His numerous contributions include models that describe the behavior of solid particles during reactions with gases; a model that explains how voids form in fiber composites and how to prevent them; descriptions of transport-kinetic interactions in trickle-bed reactors; and noninvasive techniques that track radioactive particles to monitor phase distributions, flows, and mixing in reactors such as bubble columns and fluidized beds, says Patrick L. Mills, a professor of chemical and natural gas engineering at Texas A&M University, Kingsville, and a former senior research associate at DuPont. Duduković's work has reduced the risk associated with scale-up of chemical reactions, Mills adds.

Duduković believes that the importance of engineering and scale-up is overlooked. "It is assumed that once we understand events on the molecular level, we will be able to convert that to useful applications," he says. "That is simply not so. Many molecular-scale discoveries do not result in the hoped-for new technology due to difficulties in executing them on a commercial scale."

Duduković was born in Belgrade in the former Yugoslavia. He spent summers in the early 1960s in England, picking strawberries for jam factories. With friends he hitchhiked throughout England and Scotland, traveling in trucks and the occasional Bentley. (Complete strangers, including a Scottish gentleman who owned a castle, offered them free lodgings.)
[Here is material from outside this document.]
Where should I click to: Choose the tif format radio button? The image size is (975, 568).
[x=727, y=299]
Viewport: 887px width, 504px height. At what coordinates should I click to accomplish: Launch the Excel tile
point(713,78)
Duduković, who enjoyed math, chemistry, and physics in high school, says he majored in chemical engineering because it "was a perfect way to combine these three sciences and do something useful with them." He earned a B.S. in 1967 at the University of Belgrade and moved to the U.S. the following year. "One of the first scenes I witnessed was the Chicago police cracking the heads of the demonstrators during the Democratic National Convention in Chicago," he recalls.

He remained in the city despite the ruckus, earning an M.S. in 1970 and a Ph.D. in 1972 in chemical engineering from Illinois Institute of Technology. He began his academic career as an assistant professor of chemical engineering at Ohio University, then joined Washington University as an associate professor in 1974. He was promoted to full professor in 1981.

Duduković will present the award address before the Division of Industrial & Engineering Chemistry.